At eight episodes, the show’s story zips along at a nice pace and the show doesn’t overstay its welcome.  (As I’ve written before, I’ve started to find some of the 13-episode streaming shows to feel a bit stretched.)  I enjoyed the pace at which the show revealed its secrets (though the show is definitely guilty of what this writer has beautifully named “plotblocking”), and it was a ton of fun in the last two episodes watching the show’s many characters and story-lines come together.  I’d read that a second season of Stranger Things was announced before I started watching this first season, so as I made my way through the episodes I had a small fear that there wasn’t going to be any sort of resolution to this first season.  But I was relieved with the way things came together, giving us a decent amount of resolution to this first season’s stories while still leaving plenty of avenues open for future stories in additional future seasons.

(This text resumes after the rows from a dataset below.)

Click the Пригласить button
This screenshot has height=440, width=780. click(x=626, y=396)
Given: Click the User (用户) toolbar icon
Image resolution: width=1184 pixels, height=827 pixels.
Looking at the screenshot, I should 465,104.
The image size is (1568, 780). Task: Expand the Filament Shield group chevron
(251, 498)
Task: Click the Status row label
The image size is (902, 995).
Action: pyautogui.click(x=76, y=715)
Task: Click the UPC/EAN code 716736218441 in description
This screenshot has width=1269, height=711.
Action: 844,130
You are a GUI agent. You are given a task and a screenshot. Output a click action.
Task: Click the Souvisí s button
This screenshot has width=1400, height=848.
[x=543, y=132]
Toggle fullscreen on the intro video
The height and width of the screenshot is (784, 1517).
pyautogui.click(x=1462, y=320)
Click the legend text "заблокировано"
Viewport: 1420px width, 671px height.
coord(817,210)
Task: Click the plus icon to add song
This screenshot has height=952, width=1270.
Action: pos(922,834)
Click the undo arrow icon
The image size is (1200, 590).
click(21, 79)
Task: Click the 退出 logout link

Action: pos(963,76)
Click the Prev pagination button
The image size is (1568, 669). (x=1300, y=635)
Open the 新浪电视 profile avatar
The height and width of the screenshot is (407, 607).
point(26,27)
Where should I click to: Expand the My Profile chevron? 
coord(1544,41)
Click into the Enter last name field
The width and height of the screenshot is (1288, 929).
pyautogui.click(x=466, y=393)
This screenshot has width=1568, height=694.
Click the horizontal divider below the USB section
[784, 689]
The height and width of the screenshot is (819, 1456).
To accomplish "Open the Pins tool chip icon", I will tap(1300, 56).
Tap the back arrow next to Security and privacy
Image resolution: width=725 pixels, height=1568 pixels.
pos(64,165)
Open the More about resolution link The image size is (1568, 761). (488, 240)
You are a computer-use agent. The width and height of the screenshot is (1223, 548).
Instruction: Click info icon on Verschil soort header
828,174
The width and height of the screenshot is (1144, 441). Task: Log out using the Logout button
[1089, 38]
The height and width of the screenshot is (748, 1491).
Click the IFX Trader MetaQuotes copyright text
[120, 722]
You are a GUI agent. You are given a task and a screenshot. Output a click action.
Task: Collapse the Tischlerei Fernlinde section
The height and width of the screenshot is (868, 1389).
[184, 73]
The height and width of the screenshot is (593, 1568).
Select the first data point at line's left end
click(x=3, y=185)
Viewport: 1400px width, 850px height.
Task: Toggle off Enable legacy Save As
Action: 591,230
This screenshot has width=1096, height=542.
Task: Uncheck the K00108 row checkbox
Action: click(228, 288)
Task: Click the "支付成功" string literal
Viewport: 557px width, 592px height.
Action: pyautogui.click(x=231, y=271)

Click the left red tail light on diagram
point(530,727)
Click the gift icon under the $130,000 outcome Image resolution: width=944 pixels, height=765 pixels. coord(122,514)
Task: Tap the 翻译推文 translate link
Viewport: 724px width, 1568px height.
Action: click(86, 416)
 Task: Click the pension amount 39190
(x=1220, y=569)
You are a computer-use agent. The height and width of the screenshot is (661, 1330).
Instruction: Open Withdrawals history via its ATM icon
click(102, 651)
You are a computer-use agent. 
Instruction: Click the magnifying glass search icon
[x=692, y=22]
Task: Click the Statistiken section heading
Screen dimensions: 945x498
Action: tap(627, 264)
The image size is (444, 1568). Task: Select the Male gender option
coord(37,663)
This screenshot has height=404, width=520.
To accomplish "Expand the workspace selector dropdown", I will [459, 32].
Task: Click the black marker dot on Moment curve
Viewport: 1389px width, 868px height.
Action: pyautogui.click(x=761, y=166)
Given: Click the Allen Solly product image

My main complaint about this first season is that while the character story-lines were mostly resolved in a satisfactory manner, I felt that the show left too many questions hanging about the supernatural events that had set all the character arcs in motion.  Why wasn’t Will immediately killed by the monster in the Upside Down the way Barb and others were?  How did he survive all alone in the Upside Down for over a week?  How was he able to communicate using electronics with his mom in the real world?  We learned how and when the first portal to the Upside Down was created by the evil scientists, but how were the other portals created (in the Byers home, and in the tree in the woods behind Steve’s home)?  (We learned that the creature was attracted to blood, but are we to understand that that creature could create a portal to our world any time it wanted to?  Did no one else in the town ever cut themselves at any point during that week, thus drawing out the creature?)  The show set up a lot of wonderful mysteries/questions, but as we reached the end it seemed like they couldn’t be bothered with taking the time to actually answer so many of those questions, and that was frustrating.

But overall, Stranger Things pushed a lot of the right buttons for me.  The Duffer Brothers (Matt and Ross) are now names that I will pay close attention to in the future!  I enjoyed this series very much and I hope that the currently in-the-works second season doesn’t dilute the fun of this first season but instead continues to grow and expand these characters and this world.  I can’t wait.